◆ ACTION ITEM:
Your response should consist of every entry, unchanged.

◆ SOURCE MATERIAL:
+++

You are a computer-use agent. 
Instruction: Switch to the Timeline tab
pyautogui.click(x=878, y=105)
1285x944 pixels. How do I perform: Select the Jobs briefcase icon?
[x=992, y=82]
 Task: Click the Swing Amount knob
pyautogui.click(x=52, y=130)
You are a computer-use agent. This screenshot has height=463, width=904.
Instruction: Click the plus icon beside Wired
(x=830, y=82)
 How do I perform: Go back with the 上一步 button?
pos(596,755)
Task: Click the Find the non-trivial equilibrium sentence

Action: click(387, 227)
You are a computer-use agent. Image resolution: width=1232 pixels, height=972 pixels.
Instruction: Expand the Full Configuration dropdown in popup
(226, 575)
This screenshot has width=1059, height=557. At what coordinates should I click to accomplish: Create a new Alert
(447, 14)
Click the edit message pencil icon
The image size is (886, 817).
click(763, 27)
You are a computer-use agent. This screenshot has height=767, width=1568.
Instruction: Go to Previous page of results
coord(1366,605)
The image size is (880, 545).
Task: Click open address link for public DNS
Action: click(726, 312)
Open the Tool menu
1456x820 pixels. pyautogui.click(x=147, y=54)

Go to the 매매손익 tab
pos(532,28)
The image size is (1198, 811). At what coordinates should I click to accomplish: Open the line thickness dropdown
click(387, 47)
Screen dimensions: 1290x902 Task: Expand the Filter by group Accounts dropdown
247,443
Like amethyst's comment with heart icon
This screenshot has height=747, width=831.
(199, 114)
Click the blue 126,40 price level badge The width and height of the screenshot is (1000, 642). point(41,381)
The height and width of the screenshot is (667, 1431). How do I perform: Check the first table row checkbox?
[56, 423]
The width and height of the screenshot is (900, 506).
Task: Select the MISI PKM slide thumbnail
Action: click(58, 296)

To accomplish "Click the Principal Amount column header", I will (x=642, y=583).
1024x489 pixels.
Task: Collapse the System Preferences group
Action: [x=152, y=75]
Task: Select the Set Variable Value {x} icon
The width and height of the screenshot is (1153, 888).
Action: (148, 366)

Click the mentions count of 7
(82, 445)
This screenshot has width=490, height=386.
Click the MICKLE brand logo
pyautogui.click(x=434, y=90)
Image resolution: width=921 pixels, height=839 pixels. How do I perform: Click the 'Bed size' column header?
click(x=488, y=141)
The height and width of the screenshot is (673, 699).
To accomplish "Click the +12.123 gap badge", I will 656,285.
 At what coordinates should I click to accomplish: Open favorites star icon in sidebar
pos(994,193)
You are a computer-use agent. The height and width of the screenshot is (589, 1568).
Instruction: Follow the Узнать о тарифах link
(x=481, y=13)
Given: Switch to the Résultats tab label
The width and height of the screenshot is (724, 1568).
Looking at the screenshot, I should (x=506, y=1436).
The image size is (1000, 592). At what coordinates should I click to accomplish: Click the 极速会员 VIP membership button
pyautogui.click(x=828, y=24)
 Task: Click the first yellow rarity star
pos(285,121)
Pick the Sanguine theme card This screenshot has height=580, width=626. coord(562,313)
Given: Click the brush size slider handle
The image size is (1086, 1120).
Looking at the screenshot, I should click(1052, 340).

+++

◆ TASK ANSWER:
You are a computer-use agent. 
Instruction: Switch to the Timeline tab
pyautogui.click(x=878, y=105)
1285x944 pixels. How do I perform: Select the Jobs briefcase icon?
[x=992, y=82]
 Task: Click the Swing Amount knob
pyautogui.click(x=52, y=130)
You are a computer-use agent. This screenshot has height=463, width=904.
Instruction: Click the plus icon beside Wired
(x=830, y=82)
 How do I perform: Go back with the 上一步 button?
pos(596,755)
Task: Click the Find the non-trivial equilibrium sentence

Action: click(387, 227)
You are a computer-use agent. Image resolution: width=1232 pixels, height=972 pixels.
Instruction: Expand the Full Configuration dropdown in popup
(226, 575)
This screenshot has width=1059, height=557. At what coordinates should I click to accomplish: Create a new Alert
(447, 14)
Click the edit message pencil icon
The image size is (886, 817).
click(763, 27)
You are a computer-use agent. This screenshot has height=767, width=1568.
Instruction: Go to Previous page of results
coord(1366,605)
The image size is (880, 545).
Task: Click open address link for public DNS
Action: click(726, 312)
Open the Tool menu
1456x820 pixels. pyautogui.click(x=147, y=54)

Go to the 매매손익 tab
pos(532,28)
The image size is (1198, 811). At what coordinates should I click to accomplish: Open the line thickness dropdown
click(387, 47)
Screen dimensions: 1290x902 Task: Expand the Filter by group Accounts dropdown
247,443
Like amethyst's comment with heart icon
This screenshot has height=747, width=831.
(199, 114)
Click the blue 126,40 price level badge The width and height of the screenshot is (1000, 642). point(41,381)
The height and width of the screenshot is (667, 1431). How do I perform: Check the first table row checkbox?
[56, 423]
The width and height of the screenshot is (900, 506).
Task: Select the MISI PKM slide thumbnail
Action: click(58, 296)

To accomplish "Click the Principal Amount column header", I will (x=642, y=583).
1024x489 pixels.
Task: Collapse the System Preferences group
Action: [x=152, y=75]
Task: Select the Set Variable Value {x} icon
The width and height of the screenshot is (1153, 888).
Action: (148, 366)

Click the mentions count of 7
(82, 445)
This screenshot has width=490, height=386.
Click the MICKLE brand logo
pyautogui.click(x=434, y=90)
Image resolution: width=921 pixels, height=839 pixels. How do I perform: Click the 'Bed size' column header?
click(x=488, y=141)
The height and width of the screenshot is (673, 699).
To accomplish "Click the +12.123 gap badge", I will 656,285.
 At what coordinates should I click to accomplish: Open favorites star icon in sidebar
pos(994,193)
You are a computer-use agent. The height and width of the screenshot is (589, 1568).
Instruction: Follow the Узнать о тарифах link
(x=481, y=13)
Given: Switch to the Résultats tab label
The width and height of the screenshot is (724, 1568).
Looking at the screenshot, I should (x=506, y=1436).
The image size is (1000, 592). At what coordinates should I click to accomplish: Click the 极速会员 VIP membership button
pyautogui.click(x=828, y=24)
 Task: Click the first yellow rarity star
pos(285,121)
Pick the Sanguine theme card This screenshot has height=580, width=626. coord(562,313)
Given: Click the brush size slider handle
The image size is (1086, 1120).
Looking at the screenshot, I should click(1052, 340).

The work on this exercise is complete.